And it shall come to pass on that day, says the L-rd of hosts, that I will cut off the names of the idols out of the land, and they shall no more be remembered: and also I will cause the prophets and the unclean spirit to pass out of the land.

"Unclean spirit"- this refers to the evil inclination (Rashi, on this verse).

See also what the Malbim writes there:

I have already explained in my commentary on Ezekiel that this is a metaphoric representation of the spreading forth of the waters of knowledge and the stream of Torah and faith, which are compared to water. After the first war, the waters of knowledge will begin to spread out from the house of David and the inhabitants of Jerusalem and remove the sin of external consciousness and to purify the impurity of foolishness, stupidity and false belief and every trace of idolatry as is explained shortly. “It will come to pass on that day that I will cut off all the names of the idols from the land…” (Zechariah 13:2) This is an explanation of the nature of this source and its faithful waters that flow from the upwelling of wisdom and holy consciousness. After the final war of Gog and Magog the waters will spread outwards and “the earth will be full of the knowledge of the Lord, as the waters cover the sea.” (Isaiah 11:9) On this it says “And on that day living waters will go out from Jerusalem…and the Lord shall be king over all the earth…” (Zechariah 14:8-9) This is the meaning of the ‘water,’ that everyone will recognize the unity of the Creator and the truth of divinity. This itself is the water which Ezekiel saw, as I explained there.
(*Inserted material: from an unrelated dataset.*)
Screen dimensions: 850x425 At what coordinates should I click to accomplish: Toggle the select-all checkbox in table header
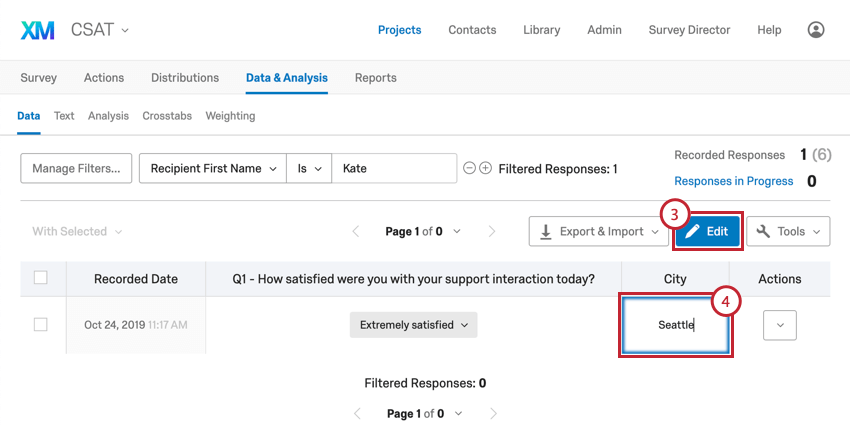click(x=41, y=278)
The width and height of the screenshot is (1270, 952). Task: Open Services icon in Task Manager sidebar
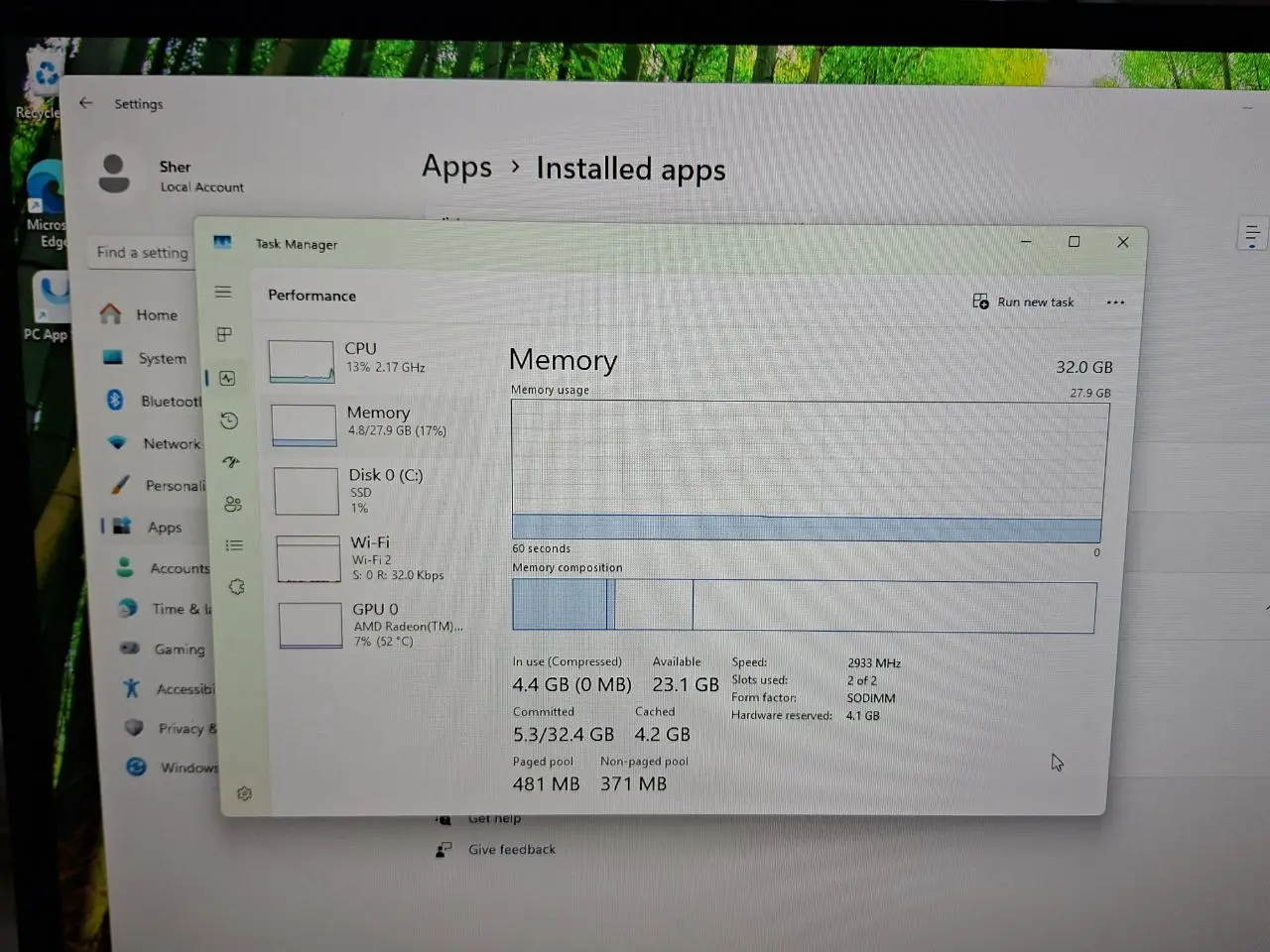tap(236, 587)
In this question-answer article, Chabad of New Jersey cites the Rambam, who says, that when Moshiach comes, our sole business will be to "know G-d" (Mishneh Torah; Laws of Kings and Wars 12:5):

.And at that time there won't be any famine or war there, and there won't be jealousy or competitions, for good will be flowing freely, and all delights will be as common as dust, and the only business will be to know G-d. Therefore, Israel will be great sages and they will know the hidden things and they will attain knowledge of their creator as much as people can, as it is said, "For the earth will be filled with knowledge of G-d like water covers the oceans. ...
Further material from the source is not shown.